En cuestión de segundos me rodearon todos esos pelados, averiguándome muy afectuosamente quién era.
—Soy periodista —les dije e inmediatamente les pregunté como un idiota—: ¿Ustedes han visto películas aquí?
—¡Claro! —respondió todo ese orfeón—. Cuáles, a ver, los oigo —les pregunté. A lo que empezaron entre ellos a disputarse la palabra:
—Yo tengo en la casa la saga completa de Crepúsculo —dijo una. —¿Y es que eso es una saga? —le repliqué. —Claro, hay Crepúsculo 1, Crepúsculo 2, y así, hasta cinco.
Sabían más que yo. Ellos eran los que me estaban enseñando el cine a mí. Y siguieron: ¡El Rey León!, ¡Buscando a Nemo!, ¡La chica de fuego!, ¡El despertar del diablo! Y dele con los títulos, como 15.
—¿Y cómo han visto todo eso? —dije, defendiéndome de semejante ataque, escuchándoles varias respuestas: —Las trae mi papá de Barranquilla...
—Las bajamos por YouTube...
—Pues por HBO…
Bueno, decidí, por lo menos voy a fundar aquí un cine arte, y voy a exhibirles lo más arqueológico que les trajimos: al Chaplin de Tiempos modernos, pues La quimera del oro era para Puerto Inírida. Hice un preámbulo, brevísimo, a ese auditorio agradecido y hermoso de cien niños, y echamos a rodar la película. Pero los subtítulos resultaron en inglés, y por más que el pobre Chaplin se empeñaba en arrancarles carcajadas, la sardinería empezó a distraerse. Algunos sacaron sus celulares y se aplicaron al chateo.
Desesperado, y cual profeta de una religión empeñado en el poder de la imagen más que en el de la palabra —traición en la que incurrí solo por salvar a Charlot—, les pedí que miraran con juicio la pantalla que yo les juraba que no demorarían en reírse. Pero nada. Entonces una chiquita de la primera fila, que sintió pesar de mí, propuso: “¿Y por qué más bien no pone una de Cantinflas?”, con lo que logró que el resto de asistentes pronunciara un “¡Sííííí…!” estruendoso.
“¡¿Qué…?!”, fue mi respuesta.

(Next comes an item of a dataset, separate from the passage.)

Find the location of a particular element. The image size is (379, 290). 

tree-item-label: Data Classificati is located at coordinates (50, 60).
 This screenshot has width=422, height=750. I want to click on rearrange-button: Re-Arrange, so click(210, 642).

Émerson, nuestro contacto en Montes de María, el joven llegado de El Salado, viéndome al borde del colapso, me dijo: “Señor, si quiere yo tengo aquí El circo, de Cantinflas. Casi lo abrazo, y le pedí: “¡Arranque, hermano, póngala!”. Y se salvó la patria.
Hasta yo vi una parte, repantigado como un abuelo en una mecedora. A las diez de la noche, un niño me despertó con un “señor, la película ya se acabó, muchas gracias”. “Hombre, de nada, fue con mucho gusto”, y me puse de pie. Las sillas estaban vacías. Ni siquiera alcancé a fundar el primer cine foro de Arroyo Hondo.